_Los hechos ocurrieron en el 2022, cuando la hoy condenada agredió de manera violenta en rostro, cuello y cabeza a una agente de tránsito cuando se encontraba en el ejercicio de sus funciones durante un operativo de control._
_Durante las audiencias, se logró acreditar que el comportamiento de la ciudadana fue con pleno conocimiento e intención de agredir a la autoridad. Asimismo, se negó cualquier subrogado de prisión domiciliaria o suspensión de la pena._
Tras surtirse el juicio correspondiente, el Juzgado Décimo Penal de Cartagena encontró pruebas suficientes para condenar a María José Romero Gutiérrez a una pena privativa de la libertad de cuatro años de prisión por el delito de violencia contra servidor público, luego de agredir de forma violenta a una agente de tránsito que se encontraba en ejercicio de sus funciones durante un operativo de control.
Durante las audiencias, se logró acreditar que la conducta de la ciudadana fue ejecutada con pleno conocimiento e intención de agredir a la autoridad. Asimismo, el despacho judicial negó la concesión de subrogados penales, como la prisión domiciliaria o la suspensión de la ejecución de la pena.
*Los hechos*
El 2 de marzo de 2026, el Juzgado Once Penal del Circuito de Cartagena emitió sentencia condenatoria contra la procesada por hechos ocurridos en el año 2022.
De acuerdo con el material probatorio presentado en juicio, una motocicleta fue requerida por agentes de tránsito al ser sorprendida conduciendo sin portar casco de seguridad. Al realizar las verificaciones correspondientes, las autoridades constataron que el conductor no contaba con licencia de conducción y que el vehículo carecía del Seguro Obligatorio de Accidentes de Tránsito (SOAT) y de revisión técnico-mecánica vigente.

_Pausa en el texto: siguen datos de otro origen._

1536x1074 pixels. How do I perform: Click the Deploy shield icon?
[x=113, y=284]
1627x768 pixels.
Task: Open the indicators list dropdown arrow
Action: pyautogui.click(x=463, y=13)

Ante esta situación, los agentes informaron sobre la imposición de los respectivos comparendos y la inmovilización del vehículo. En ese momento, la mujer, quien se movilizaba como parrillera, reaccionó de forma violenta y propinó múltiples golpes con los puños en el rostro, cabeza y cuello de la agente de tránsito, causándole una herida en la oreja izquierda y contusiones en cuello y brazos, lesiones que requirieron atención médica especializada.
Llamado a la ciudadanía
Desde esta autoridad se hace un llamado respetuoso, pero firme, a la ciudadanía para fortalecer la conciencia colectiva sobre el respeto a la autoridad y el cumplimiento de las normas de tránsito.
Los agentes de tránsito cumplen una función pública orientada a proteger la vida, garantizar la seguridad y mantener el orden en las vías, por lo que el acatamiento de sus indicaciones y el trato respetuoso hacia ellos constituyen elementos esenciales para la convivencia ciudadana.
La cultura vial no se limita únicamente al cumplimiento de las normas de tránsito; también implica reconocer que detrás del uniforme hay servidores públicos que trabajan para prevenir accidentes, garantizar la movilidad y salvaguardar la integridad de todos los actores viales. La agresión física o verbal contra quienes ejercen esta función no solo vulnera su integridad personal, sino que además debilita los principios de respeto institucional y convivencia social.
La seguridad vial es una responsabilidad compartida. Por ello, se invita a conductores y ciudadanos a actuar con prudencia, respeto y corresponsabilidad en las vías, entendiendo que el cumplimiento de la ley y el reconocimiento de la autoridad son pilares fundamentales para construir una ciudad más segura y una movilidad basada en la convivencia y el respeto mutuo.